Sunday 2 February 2020

HUMOUR, THAT VANISHING FEATURE OF CIVIC DISCOURSE


HUMOUR, THAT VANISHING FEATURE OF CIVIC DISCOURSE

A feast of information ! Take it in the right spirit with salt and pepper added. I hope you get the humour of it and do not mind me cracking a fast one, for these days humour is on a low profile in the polity. Do understand that I scarce can restrain myself from engaging in innocent fun and frolic when it comes to wielding words, well meant and intended to delight and not to disturb in any sense whatsoever.

A like observation the great Hiren Mukerjee had once made about Parliament losing its sense of good humour and grand usage of words when it came to its deliberations as was the wont in those early days post independence when the Communist leader had parried with words with the then Prime Minister without either taking an affront at such verbal fencing. Nehru was given to much emotion while articulating his Prime Ministerial addresses or 'when crossed in conference', to pilfer from Shakespeare's depiction of the Cicero character in his historical masterpiece 'Julius Caesar'. That day in the Lok Sabha, after Nehru had given vent to one such emotional excess of his, Hiren Mukerjee, leader of the Opposition in India's first Parliament, stood up and said, "Mr. Prime Minister, you are a minor poet who has missed his vocation." Mukerjee later explained in his four hour Doordarshan documentary on Nehru that he had called Nehru a minor poet because had he been a major one, he would certainly have taken to his poetic profession and not the political one. Nehru, flustered by the remark in the House, called over Mukerjee to his residence and talked the issue over. But relations sweetened and did not sour at all.

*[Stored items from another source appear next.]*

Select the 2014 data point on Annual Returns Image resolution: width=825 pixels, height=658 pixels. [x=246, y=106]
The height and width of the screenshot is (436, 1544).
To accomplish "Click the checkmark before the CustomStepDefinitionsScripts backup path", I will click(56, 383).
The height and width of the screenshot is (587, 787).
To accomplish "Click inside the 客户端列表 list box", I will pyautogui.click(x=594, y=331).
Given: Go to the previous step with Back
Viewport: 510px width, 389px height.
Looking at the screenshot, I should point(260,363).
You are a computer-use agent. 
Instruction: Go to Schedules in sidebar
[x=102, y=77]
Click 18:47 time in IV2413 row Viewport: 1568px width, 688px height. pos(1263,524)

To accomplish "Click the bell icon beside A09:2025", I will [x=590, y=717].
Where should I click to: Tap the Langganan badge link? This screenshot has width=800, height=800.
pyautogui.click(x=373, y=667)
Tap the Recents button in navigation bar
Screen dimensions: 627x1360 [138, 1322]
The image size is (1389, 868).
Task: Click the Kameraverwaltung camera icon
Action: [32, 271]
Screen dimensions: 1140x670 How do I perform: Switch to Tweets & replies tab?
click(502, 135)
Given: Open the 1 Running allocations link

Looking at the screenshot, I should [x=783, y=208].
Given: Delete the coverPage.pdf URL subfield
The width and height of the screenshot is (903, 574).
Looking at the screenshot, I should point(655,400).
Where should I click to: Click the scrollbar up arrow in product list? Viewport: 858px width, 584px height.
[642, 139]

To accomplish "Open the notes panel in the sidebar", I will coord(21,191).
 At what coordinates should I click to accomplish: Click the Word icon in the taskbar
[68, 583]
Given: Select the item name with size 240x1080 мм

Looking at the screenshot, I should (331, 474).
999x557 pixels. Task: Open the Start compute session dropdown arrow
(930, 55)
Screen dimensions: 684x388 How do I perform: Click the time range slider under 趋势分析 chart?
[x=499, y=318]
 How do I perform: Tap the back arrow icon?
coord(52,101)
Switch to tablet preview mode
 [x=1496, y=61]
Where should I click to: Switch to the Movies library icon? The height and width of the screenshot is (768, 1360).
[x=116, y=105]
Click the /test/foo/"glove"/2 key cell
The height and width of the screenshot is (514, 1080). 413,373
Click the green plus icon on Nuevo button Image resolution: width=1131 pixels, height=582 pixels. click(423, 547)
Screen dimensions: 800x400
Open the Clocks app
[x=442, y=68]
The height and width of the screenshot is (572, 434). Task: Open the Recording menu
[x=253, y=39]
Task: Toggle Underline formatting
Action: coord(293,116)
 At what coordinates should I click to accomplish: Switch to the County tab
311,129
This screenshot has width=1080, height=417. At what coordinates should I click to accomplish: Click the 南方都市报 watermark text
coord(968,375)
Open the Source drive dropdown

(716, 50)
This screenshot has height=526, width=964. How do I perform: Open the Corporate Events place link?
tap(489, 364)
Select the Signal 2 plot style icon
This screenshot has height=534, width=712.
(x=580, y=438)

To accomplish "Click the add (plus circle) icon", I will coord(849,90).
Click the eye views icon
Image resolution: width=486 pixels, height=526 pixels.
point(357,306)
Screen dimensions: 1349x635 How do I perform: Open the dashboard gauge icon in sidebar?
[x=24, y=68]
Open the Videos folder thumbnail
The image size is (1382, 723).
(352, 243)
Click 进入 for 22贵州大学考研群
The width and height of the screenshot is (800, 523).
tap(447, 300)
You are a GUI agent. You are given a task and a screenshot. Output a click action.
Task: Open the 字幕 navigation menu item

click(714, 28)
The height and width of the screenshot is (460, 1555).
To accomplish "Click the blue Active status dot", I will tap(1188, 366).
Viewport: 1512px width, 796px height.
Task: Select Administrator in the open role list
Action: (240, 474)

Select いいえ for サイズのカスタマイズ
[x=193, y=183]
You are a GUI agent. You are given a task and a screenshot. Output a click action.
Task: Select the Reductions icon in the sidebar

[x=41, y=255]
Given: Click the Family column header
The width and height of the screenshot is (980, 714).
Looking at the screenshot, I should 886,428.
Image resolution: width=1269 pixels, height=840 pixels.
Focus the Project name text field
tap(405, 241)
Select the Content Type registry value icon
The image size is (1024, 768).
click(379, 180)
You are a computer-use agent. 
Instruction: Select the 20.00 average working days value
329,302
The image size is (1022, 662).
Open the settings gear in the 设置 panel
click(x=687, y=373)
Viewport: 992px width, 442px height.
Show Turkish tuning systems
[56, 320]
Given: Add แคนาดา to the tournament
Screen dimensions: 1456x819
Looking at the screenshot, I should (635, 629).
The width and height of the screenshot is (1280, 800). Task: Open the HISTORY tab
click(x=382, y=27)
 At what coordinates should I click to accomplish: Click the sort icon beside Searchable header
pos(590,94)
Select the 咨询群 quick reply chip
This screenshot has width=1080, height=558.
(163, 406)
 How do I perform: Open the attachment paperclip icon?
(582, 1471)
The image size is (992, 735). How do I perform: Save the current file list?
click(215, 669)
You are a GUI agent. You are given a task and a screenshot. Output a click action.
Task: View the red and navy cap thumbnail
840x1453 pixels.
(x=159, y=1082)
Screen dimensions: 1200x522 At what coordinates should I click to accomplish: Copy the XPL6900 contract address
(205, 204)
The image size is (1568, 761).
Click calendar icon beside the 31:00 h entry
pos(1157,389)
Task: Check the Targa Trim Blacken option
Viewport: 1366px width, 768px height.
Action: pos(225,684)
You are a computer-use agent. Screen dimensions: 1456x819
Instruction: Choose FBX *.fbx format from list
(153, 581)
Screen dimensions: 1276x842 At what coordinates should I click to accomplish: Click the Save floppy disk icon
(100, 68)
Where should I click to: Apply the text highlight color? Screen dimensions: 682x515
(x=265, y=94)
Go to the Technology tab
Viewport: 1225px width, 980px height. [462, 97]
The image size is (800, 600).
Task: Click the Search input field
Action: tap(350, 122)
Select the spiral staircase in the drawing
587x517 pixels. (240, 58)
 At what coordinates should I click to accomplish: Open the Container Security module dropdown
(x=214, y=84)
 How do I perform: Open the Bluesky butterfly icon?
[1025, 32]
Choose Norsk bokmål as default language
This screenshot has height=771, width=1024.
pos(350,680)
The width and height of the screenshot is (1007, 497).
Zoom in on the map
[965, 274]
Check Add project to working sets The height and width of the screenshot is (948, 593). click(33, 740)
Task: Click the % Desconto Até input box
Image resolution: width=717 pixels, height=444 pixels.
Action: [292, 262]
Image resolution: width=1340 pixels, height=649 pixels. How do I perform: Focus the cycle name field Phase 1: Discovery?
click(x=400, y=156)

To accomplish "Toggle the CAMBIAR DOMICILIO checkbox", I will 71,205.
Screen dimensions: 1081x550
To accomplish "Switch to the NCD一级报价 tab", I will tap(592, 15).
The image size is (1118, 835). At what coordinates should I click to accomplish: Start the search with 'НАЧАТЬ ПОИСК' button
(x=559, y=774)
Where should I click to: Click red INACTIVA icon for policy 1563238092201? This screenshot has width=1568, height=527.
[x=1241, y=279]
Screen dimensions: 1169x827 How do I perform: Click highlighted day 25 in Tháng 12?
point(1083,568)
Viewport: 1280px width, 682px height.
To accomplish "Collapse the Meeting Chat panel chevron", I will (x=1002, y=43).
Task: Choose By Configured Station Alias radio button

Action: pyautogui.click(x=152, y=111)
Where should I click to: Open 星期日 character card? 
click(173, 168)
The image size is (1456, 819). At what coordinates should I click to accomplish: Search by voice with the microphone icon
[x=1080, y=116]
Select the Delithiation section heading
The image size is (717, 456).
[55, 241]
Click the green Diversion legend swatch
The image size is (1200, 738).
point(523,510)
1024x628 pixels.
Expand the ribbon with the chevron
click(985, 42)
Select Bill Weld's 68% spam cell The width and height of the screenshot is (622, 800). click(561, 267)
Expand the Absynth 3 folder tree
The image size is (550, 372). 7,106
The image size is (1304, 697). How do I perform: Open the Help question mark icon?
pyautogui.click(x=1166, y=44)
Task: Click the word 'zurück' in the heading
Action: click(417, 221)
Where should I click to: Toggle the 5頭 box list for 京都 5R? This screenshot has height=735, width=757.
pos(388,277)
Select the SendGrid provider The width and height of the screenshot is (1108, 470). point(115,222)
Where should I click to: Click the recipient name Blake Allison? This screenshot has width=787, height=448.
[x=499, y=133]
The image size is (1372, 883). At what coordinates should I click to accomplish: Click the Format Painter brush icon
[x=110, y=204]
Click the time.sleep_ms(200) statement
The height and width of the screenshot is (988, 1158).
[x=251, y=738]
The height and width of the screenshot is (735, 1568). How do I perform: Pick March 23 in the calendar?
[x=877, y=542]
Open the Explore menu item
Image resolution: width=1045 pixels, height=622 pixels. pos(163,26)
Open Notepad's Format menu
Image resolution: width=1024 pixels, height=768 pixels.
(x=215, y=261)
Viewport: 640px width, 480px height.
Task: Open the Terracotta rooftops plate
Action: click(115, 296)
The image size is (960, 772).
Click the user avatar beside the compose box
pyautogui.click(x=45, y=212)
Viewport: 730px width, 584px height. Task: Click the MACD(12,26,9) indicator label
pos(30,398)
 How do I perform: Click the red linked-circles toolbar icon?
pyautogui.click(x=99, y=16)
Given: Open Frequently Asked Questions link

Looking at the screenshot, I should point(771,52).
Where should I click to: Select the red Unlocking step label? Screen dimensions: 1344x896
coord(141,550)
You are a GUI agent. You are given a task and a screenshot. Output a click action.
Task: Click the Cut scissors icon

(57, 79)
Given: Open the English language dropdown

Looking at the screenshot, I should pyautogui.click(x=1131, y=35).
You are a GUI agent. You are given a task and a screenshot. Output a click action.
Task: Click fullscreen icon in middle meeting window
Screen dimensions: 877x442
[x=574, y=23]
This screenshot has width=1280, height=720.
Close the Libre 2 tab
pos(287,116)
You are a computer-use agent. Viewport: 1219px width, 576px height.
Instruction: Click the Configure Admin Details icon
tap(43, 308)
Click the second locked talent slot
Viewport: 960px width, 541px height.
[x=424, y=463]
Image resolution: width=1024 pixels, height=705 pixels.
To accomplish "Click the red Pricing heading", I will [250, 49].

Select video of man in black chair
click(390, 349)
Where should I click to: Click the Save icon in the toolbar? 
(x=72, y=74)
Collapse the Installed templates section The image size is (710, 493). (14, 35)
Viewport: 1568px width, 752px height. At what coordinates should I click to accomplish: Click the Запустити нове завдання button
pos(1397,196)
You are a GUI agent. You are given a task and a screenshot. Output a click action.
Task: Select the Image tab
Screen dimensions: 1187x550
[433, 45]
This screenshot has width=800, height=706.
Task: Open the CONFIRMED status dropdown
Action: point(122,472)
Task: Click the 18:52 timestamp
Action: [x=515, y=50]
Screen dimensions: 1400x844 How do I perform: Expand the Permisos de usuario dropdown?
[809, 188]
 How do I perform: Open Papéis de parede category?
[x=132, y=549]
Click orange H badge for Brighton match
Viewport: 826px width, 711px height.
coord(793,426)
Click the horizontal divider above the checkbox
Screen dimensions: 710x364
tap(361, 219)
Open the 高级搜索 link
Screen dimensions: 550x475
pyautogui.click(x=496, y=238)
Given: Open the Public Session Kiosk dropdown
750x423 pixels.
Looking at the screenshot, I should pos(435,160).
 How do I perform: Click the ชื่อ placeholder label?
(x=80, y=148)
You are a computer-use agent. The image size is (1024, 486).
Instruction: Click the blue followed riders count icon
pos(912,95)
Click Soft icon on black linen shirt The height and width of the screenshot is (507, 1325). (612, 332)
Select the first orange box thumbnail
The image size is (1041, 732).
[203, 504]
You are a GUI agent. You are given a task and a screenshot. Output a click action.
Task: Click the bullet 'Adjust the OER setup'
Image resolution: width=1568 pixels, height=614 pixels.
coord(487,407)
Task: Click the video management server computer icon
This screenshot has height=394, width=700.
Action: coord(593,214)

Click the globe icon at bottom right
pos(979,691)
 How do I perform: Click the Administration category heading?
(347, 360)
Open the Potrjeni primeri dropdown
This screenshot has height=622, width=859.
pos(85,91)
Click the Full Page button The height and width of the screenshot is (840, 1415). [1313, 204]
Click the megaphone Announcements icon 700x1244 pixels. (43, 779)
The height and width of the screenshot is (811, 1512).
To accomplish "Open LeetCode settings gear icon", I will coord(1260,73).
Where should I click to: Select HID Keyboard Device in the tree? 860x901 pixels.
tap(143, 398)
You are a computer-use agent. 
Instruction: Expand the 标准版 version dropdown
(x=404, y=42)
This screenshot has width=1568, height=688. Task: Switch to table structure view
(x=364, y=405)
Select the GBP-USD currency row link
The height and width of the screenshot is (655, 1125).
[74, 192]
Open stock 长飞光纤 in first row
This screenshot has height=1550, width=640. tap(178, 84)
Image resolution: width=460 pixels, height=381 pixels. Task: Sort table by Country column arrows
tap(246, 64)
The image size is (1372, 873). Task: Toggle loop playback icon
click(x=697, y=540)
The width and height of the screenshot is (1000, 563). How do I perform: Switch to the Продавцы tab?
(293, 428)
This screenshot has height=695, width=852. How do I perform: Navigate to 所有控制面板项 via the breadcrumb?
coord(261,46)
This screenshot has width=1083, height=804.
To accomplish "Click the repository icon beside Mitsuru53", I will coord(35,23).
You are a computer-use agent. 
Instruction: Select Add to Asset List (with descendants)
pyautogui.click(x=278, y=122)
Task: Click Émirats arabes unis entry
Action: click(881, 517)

On another occasion Hiren Mukerjee said what follows : 'I pilfered a Trotsky statement and said to Nehru in Parliament, ''Mr. Prime Minister, for the sake of a tinsel portfolio you have lost your place in history.'' And Nehru instantly retorted, "I care not so much for a place in history as I do care for a place in the hearts of my people."

The venerable Communist leader, who later penned a magnificent study on Nehru, 'The Gentle Colossus', reminisced that those were the halcyon days of Parliamentary deliberation when there were a sufficient number of erudite orators among their ranks who could have held their own in any parliament of the world and they had such good humour to add flavour to their otherwise heated deliberations on national issues of seminal significance. But, alas, the venerable professor regretted that those bygone days of delightful repartee had of late sadly declined into foul-mouthed diatribe hurled by a people's representative against another of his tribe. Humour, subtle and sarcastic, which was the spice of deliberations in the House then has vanished from the polity altogether and such remarks as he had made against the Prime Minister of the day would today draw ill-tempered and ill-mannered remark by way of retribution in response.

Written by Sugata Bose

Photo : Hiren Mukerjee, CPI leader, Leader of the Opposition in the first Parliament of independent India [1952-1957], Padma Vibhushan author of brilliant books and booklets in both Bengali and English, some of which have become a part and parcel of the literature of the land. They are : 1) Portrait of Parliament 2) The Gentle Colossus [on Nehru] 3 ) Gandhi -- A Study 4) The Bow of Burning Gold [on Netaji] 5) Toree Hotey Teer 6) Himself, a True Poem [on Tagore] 7) Vivekananda and Indian Freedom, and a host of others.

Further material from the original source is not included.